Nature provides us with water, clean air and food; our crops rely on insect pollination and the biological processes that create soil; and conserving wildlife, parks and landscapes can improve our health and wellbeing. Protecting our natural environment is a priority and one that requires all of us to look carefully at how we carry out many of our activities.
The Scottish Government is committed to tackling the twin crises of climate change and biodiversity loss. We recognise that urgent action is needed, and have committed to delivering the transformative change required to protect our natural environment.
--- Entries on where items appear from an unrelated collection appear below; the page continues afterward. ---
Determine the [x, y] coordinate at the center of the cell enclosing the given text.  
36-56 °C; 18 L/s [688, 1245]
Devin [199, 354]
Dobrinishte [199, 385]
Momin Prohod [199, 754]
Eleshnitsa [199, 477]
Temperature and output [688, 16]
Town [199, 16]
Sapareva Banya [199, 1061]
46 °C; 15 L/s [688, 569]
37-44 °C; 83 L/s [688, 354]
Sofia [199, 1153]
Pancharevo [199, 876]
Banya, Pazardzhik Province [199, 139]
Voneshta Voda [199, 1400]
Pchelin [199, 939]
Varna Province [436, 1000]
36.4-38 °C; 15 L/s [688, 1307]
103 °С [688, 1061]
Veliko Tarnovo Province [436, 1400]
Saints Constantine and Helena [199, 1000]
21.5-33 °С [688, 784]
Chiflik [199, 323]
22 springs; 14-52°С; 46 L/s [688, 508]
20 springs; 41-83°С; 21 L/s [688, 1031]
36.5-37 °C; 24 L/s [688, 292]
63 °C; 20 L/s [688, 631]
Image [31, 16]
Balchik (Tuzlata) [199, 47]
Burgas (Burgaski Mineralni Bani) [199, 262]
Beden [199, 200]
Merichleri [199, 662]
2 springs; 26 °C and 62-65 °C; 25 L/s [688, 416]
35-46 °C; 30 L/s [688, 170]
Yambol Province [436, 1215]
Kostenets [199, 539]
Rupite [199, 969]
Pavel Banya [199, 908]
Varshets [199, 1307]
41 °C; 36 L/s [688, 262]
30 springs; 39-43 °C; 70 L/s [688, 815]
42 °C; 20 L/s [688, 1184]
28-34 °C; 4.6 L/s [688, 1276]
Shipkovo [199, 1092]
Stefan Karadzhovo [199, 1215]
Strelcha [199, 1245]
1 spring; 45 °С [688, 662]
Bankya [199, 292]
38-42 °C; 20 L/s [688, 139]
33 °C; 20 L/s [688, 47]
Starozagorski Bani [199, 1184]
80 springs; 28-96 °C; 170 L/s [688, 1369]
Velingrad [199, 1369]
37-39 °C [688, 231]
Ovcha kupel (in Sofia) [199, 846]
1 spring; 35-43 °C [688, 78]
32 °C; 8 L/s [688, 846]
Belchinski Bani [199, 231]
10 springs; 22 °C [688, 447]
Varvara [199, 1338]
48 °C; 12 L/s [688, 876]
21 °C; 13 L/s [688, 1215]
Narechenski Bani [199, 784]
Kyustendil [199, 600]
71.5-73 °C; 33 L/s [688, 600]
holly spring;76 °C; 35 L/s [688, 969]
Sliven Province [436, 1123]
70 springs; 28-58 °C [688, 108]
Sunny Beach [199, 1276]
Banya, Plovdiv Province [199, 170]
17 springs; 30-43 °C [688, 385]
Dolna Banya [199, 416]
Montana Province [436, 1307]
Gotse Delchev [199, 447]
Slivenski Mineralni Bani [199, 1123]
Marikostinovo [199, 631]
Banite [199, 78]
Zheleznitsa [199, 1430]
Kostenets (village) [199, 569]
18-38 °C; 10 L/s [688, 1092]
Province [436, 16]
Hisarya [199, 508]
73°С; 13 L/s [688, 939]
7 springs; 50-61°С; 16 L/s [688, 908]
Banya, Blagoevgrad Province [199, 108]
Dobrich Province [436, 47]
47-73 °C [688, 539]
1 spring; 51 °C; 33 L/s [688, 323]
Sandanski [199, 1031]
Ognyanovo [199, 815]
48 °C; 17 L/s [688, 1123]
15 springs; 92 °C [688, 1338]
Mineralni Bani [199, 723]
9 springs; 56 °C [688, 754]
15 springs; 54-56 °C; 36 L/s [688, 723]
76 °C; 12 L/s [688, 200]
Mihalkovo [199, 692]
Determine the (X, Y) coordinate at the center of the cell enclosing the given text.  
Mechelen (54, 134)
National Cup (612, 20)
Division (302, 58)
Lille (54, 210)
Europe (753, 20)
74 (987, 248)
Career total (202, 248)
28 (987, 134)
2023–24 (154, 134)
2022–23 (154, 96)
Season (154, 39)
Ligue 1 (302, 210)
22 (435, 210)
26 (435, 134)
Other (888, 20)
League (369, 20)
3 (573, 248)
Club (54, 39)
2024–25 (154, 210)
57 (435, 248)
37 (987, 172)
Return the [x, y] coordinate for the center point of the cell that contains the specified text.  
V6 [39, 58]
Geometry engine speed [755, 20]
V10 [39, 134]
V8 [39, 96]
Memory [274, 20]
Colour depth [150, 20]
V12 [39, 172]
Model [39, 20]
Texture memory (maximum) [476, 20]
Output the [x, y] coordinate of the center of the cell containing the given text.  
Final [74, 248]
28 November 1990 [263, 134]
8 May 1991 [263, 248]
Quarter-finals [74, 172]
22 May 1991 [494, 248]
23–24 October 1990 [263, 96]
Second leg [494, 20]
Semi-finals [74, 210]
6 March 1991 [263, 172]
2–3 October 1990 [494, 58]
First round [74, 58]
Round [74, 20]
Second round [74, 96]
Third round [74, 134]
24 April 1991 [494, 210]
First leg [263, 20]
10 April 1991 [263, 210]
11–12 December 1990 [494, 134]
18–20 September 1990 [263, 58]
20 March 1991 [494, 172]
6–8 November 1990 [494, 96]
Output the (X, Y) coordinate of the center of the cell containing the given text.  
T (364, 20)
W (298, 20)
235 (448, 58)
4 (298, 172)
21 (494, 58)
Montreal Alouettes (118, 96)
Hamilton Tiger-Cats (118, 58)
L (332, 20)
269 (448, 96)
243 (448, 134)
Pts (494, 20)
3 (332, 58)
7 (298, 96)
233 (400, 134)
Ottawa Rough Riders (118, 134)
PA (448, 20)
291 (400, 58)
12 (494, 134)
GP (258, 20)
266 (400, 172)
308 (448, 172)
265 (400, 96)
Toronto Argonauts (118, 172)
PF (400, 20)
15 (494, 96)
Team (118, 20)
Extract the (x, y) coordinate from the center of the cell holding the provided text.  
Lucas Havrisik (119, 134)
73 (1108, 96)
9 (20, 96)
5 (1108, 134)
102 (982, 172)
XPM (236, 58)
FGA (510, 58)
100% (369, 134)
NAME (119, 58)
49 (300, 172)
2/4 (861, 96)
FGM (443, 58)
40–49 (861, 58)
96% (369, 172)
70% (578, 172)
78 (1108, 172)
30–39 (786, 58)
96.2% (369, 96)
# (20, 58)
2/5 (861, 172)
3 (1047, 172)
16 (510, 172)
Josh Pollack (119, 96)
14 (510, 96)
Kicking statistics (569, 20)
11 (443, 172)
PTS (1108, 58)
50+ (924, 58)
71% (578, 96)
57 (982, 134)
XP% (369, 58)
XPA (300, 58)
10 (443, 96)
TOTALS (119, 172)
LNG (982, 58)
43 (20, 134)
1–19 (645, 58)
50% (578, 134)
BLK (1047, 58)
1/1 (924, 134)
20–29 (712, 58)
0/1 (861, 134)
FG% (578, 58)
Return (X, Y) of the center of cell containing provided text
Policy on biodiversity is led by a dedicated unit within the Scottish Government's Environment and Forestry Directorate. However, in keeping with the purpose of the biodiversity duty legislation, and an increasing focus on 'mainstreaming' of biodiversity policy, all areas of the Scottish Government are expected to take the conservation of biodiversity into account when carrying out their functions, from policy development to estate management. This report sets out how various key areas of the Scottish Government have furthered the conservation of biodiversity during the period 2018 to 2020, noting that due to the Covid19 pandemic, the majority of Scottish Government functions delivered from March 2020 onwards, were undertaken through remote, online working.
The material contained in this report was drafted in late 2020, at the end of the 2018-2020 reporting period, but not published at the time due to staff resource issues caused by the pandemic. As a result, it contains some references to 'future' events, activities or pieces of work which have already taken place at the time of publication.